DIRECTIONS FOR THIS TASK: Nothing in the records may change when you print them out again.

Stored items
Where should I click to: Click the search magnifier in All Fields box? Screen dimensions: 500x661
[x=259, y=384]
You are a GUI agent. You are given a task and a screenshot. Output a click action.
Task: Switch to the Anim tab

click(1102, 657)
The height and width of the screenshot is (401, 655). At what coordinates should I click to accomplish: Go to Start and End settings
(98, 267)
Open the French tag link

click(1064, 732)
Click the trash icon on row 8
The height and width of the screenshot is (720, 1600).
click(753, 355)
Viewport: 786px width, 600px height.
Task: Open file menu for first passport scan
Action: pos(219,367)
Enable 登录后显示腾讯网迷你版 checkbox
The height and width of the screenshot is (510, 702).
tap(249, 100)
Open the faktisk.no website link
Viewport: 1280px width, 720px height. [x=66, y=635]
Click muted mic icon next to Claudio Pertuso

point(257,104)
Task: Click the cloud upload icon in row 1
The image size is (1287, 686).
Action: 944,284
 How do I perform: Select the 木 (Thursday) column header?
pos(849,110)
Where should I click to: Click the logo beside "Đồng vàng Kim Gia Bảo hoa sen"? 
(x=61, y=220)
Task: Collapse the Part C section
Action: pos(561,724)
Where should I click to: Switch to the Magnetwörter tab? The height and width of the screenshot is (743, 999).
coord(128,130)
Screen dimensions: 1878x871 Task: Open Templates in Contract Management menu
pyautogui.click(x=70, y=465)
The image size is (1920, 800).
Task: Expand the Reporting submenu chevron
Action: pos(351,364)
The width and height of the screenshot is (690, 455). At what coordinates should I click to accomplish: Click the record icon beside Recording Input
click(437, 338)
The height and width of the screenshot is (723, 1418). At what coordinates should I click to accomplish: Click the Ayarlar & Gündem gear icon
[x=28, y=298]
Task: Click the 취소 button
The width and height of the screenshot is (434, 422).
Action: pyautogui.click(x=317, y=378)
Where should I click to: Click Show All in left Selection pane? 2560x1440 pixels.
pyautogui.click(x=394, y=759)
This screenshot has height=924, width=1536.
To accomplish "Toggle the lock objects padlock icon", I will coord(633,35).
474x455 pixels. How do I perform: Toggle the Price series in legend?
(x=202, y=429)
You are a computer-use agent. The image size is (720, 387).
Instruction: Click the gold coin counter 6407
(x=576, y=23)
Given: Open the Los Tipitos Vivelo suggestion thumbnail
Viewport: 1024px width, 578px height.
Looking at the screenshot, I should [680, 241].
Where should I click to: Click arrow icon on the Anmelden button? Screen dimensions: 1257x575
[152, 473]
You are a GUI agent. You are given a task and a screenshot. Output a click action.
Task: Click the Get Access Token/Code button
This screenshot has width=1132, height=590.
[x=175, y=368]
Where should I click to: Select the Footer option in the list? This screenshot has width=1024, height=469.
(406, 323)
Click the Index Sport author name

RESPONSE AREA:
Where should I click to: Click the search magnifier in All Fields box? Screen dimensions: 500x661
[x=259, y=384]
You are a GUI agent. You are given a task and a screenshot. Output a click action.
Task: Switch to the Anim tab

click(1102, 657)
The height and width of the screenshot is (401, 655). At what coordinates should I click to accomplish: Go to Start and End settings
(98, 267)
Open the French tag link

click(1064, 732)
Click the trash icon on row 8
The height and width of the screenshot is (720, 1600).
click(753, 355)
Viewport: 786px width, 600px height.
Task: Open file menu for first passport scan
Action: pos(219,367)
Enable 登录后显示腾讯网迷你版 checkbox
The height and width of the screenshot is (510, 702).
tap(249, 100)
Open the faktisk.no website link
Viewport: 1280px width, 720px height. [x=66, y=635]
Click muted mic icon next to Claudio Pertuso

point(257,104)
Task: Click the cloud upload icon in row 1
The image size is (1287, 686).
Action: 944,284
 How do I perform: Select the 木 (Thursday) column header?
pos(849,110)
Where should I click to: Click the logo beside "Đồng vàng Kim Gia Bảo hoa sen"? 
(x=61, y=220)
Task: Collapse the Part C section
Action: pos(561,724)
Where should I click to: Switch to the Magnetwörter tab? The height and width of the screenshot is (743, 999).
coord(128,130)
Screen dimensions: 1878x871 Task: Open Templates in Contract Management menu
pyautogui.click(x=70, y=465)
The image size is (1920, 800).
Task: Expand the Reporting submenu chevron
Action: pos(351,364)
The width and height of the screenshot is (690, 455). At what coordinates should I click to accomplish: Click the record icon beside Recording Input
click(437, 338)
The height and width of the screenshot is (723, 1418). At what coordinates should I click to accomplish: Click the Ayarlar & Gündem gear icon
[x=28, y=298]
Task: Click the 취소 button
The width and height of the screenshot is (434, 422).
Action: pyautogui.click(x=317, y=378)
Where should I click to: Click Show All in left Selection pane? 2560x1440 pixels.
pyautogui.click(x=394, y=759)
This screenshot has height=924, width=1536.
To accomplish "Toggle the lock objects padlock icon", I will coord(633,35).
474x455 pixels. How do I perform: Toggle the Price series in legend?
(x=202, y=429)
You are a computer-use agent. The image size is (720, 387).
Instruction: Click the gold coin counter 6407
(x=576, y=23)
Given: Open the Los Tipitos Vivelo suggestion thumbnail
Viewport: 1024px width, 578px height.
Looking at the screenshot, I should [680, 241].
Where should I click to: Click arrow icon on the Anmelden button? Screen dimensions: 1257x575
[152, 473]
You are a GUI agent. You are given a task and a screenshot. Output a click action.
Task: Click the Get Access Token/Code button
This screenshot has width=1132, height=590.
[x=175, y=368]
Where should I click to: Select the Footer option in the list? This screenshot has width=1024, height=469.
(406, 323)
Click the Index Sport author name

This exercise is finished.